ACTIVITY A →
In the piece on human rights and humanistic psychology, could you switch "community" to "society" and give that stretch again, beginning at the words "The vision and" and stopping after "of their community."?
ACTIVITY B →
Can you condense the paragraph of the piece on human rights and humanistic psychology that begins "Friday, December 10th" into two sentences while keeping its main facts?
ACTIVITY C →
How would the piece on human rights and humanistic psychology carry on after its final sentence? Write the next part.

EXCERPT →
+ + + + +

The Human Rights/Humanistic Psychology connection

Friday, December 10th is international Human Rights Day. Adopted by the United Nations General Assembly in 1948, it has been promoting the cause of human rights for 61 years, and it seems there has been just as much progress as there have been struggles and failures. There are still many individuals, organizations, and governments who are hard at work dismantling the social, cultural and political systems that abuse the rights of millions of people all over the world.

The vision and mission that is the foundation of humanistic psychology embraces fulfilling human potential, and in order to do this we must recognize to connection between human potential and human rights. Yes – historically humanistic psychology has been focused in individuals, but the good news is that over time the field has moved from focusing on self actualization and growth to recognizing that the individuals well being is connected to the well being of their community.

One value shared by members of the Association for Humanistic Psychology speaks to this, “…a recognition of the profound problems affecting our world and a responsibility to hope and constructive change.”

Researchers and therapists have joined the ranks of activists and change agents in the fight for human rights. The tenets of humanistic and existential psychology are woven into the ideals that push so many to do this work – which is why human rights and humanistic psychology seem to go hand in hand: 

  • In 1986, Carl Rogers saw the potential of the person centered approach and how it might be used to empower those who are disempowered, and be the catalyst for long term individual and community change.
  • Elizabeth Campbell, past director of the AHP said these words during the cold war years of the 80’s “I believe our challenge, our business, is to apply the skills and resources accumulated in humanistic psychology in the broad arena of social change.”

+ + + + +

GIVEN ENTRIES →
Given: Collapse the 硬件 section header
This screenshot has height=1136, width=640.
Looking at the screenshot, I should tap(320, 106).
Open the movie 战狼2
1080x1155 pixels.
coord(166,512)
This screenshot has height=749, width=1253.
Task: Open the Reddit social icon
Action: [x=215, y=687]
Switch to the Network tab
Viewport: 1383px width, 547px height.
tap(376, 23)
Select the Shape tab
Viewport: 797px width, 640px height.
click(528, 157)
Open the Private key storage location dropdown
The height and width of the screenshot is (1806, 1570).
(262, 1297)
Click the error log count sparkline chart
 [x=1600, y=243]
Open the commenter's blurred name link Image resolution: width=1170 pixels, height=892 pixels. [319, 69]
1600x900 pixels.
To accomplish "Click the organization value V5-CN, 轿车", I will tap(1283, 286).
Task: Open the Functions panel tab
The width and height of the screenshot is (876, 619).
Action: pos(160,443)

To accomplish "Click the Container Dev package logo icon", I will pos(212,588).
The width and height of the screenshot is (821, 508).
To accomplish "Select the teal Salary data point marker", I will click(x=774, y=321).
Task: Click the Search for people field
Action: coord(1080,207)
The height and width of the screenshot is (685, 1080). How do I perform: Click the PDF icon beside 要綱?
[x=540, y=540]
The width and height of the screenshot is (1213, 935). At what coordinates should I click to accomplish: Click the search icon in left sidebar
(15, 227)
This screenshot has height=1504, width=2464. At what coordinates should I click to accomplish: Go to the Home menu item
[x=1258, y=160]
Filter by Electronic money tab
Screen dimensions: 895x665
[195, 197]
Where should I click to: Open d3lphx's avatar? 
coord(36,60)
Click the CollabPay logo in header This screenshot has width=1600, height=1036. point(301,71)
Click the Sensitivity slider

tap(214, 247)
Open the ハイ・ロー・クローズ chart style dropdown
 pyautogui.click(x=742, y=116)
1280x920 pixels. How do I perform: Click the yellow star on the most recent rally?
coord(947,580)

+ + + + +

WRITTEN ANSWER A →
The vision and mission that is the foundation of humanistic psychology embraces fulfilling human potential, and in order to do this we must recognize to connection between human potential and human rights. Yes – historically humanistic psychology has been focused in individuals, but the good news is that over time the field has moved from focusing on self actualization and growth to recognizing that the individuals well being is connected to the well being of their society.

WRITTEN ANSWER B →
Human Rights Day, adopted by the United Nations General Assembly in 1948, falls on Friday, December 10th and has promoted human rights for 61 years, with as much progress as struggle and failure. Many individuals, organizations, and governments are still working to dismantle the social, cultural, and political systems that abuse the rights of millions of people worldwide.

WRITTEN ANSWER C →
  • Eleanor Criswell sees humanistic psychology as being in a position to make great change in society. The viewpoint is that people will be more effective when they are doing well. When we are healthy we are more engaged in the world around us, and will possibly want to help the world around us to be better by helping others or tending to their environment.
  • Saybrook faculty member Marc Pilisuk is author of “Who Benefits from Global Violence and War” and the co-editor for “Peace Movements Worldwide” a three volume work that focuses on the peace and conflict resolution work from around the world. 

Saybrook students have travelled all over the world carrying with them their personal convictions of a better life for everyone means a better world for all. They have been a part of disaster relief in Haiti, Peace and Conflict studies in Cambodia, community development in Guatemala and social justice for child rape victims in South Africa to name a few.

The principles of humanistic psychology have shown up in research reports on nonviolence, peace and conflict studies, sex trafficking, sustainability, and access to food and shelter.

Granted, humanistic psychology is not the only path to human rights in field of psychology, but the field is oriented towards a “lived awareness” that encourages those to help individuals and communities heal from physical, mental and spiritual trauma. This is a part of the humanistic tradition of reaching towards our potential and that potential is to be compassionate and aware. Compassion and awareness promotes human dignity.